In what was probably a bull market, Berkshire Hathaway, the master's investment vehicle faced a peculiar problem. By that time, the company had acquired meaningful stakes in a lot of other companies but not meaningful enough for these companies' earnings to be consolidated with that of Berkshire Hathaway's. This is because accounting conventions then allowed only for dividends to be recorded in the earnings statement of the acquiring company if it acquired a stake of less than 20%. This obviously did not go down well with the master as earnings of Berkshire in the 'accounting sense' depended upon the percentage of earnings that were distributed by these companies as dividends.
"We prefer a concept of 'economic' earnings that includes all undistributed earnings, regardless of ownership percentage. In our view, the value to all owners of the retained earnings of a business enterprise is determined by the effectiveness with which those earnings are used - and not by the size of one's ownership percentage."
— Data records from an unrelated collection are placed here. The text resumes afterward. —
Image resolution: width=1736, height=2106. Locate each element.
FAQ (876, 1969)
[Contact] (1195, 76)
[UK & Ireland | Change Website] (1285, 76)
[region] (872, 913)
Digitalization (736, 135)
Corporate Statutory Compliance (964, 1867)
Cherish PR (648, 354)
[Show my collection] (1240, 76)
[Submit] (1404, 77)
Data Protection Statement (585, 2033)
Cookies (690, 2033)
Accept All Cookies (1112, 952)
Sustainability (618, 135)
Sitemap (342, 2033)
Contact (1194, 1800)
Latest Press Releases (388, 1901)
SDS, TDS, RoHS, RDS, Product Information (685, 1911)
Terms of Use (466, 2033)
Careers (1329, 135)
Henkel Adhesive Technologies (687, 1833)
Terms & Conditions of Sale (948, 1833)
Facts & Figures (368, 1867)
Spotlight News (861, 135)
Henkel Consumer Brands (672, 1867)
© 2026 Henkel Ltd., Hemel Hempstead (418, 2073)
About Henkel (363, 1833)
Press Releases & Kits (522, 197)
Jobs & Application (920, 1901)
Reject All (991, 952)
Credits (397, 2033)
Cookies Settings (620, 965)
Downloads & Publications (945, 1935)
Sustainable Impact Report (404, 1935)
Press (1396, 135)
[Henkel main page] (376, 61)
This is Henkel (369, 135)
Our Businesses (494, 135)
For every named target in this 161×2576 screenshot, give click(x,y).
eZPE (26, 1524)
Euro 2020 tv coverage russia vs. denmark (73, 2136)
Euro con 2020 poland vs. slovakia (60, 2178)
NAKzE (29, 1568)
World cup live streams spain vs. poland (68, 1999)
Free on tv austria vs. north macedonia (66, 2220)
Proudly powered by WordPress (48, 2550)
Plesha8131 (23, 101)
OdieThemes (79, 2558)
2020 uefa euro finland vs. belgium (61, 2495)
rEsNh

As for some examples in the Indian context, companies like M&M and Tata Chemicals, which hold small stakes in many companies should not be valued based on what dividends these companies pay to M&M and Tata Chemicals but instead one should arrive at the fair value of these companies independently and that value should be attributed on a pro-rata basis to all the shareholders, whether minority or majority.
While the master tackled accounting related issues in the first few portions of the 1982 letter, the next few portions were once again devoted to the excesses that take place in the market time and again. This is what he had to say on corporate acquisitions and price discipline.
"As we look at the major acquisitions that others made during 1982, our reaction is not envy, but relief that we were non-participants. For in many of these acquisitions, managerial intellect wilted in competition with managerial adrenaline. The thrill of the chase blinded the pursuers to the consequences of the catch. Pascal's observation seems apt: 'It has struck me that all men's misfortunes spring from the single cause that they are unable to stay quietly in one room.'"
He further goes on to state, "The market, like the Lord, helps those who help themselves. But, unlike the Lord, the market does not forgive those who know not what they do. For the investor, a too-high purchase price for the stock of an excellent company can undo the effects of a subsequent decade of favorable business developments."
The above comments once again bring to the fore a strict discipline that the master employs when it comes to paying an appropriate price. Infact, as much as his success is built on finding some very good picks like Coca Cola and Gillette, he has never had to sustain huge losses on any of his investment. The math is simple, if you lose say 50% on an investment, to make good these losses, one will have to unearth a stock that will have to rise atleast 100% and that too in quick time. A very difficult task indeed! No wonder the master pays so much attention to maintaining a strict price discipline.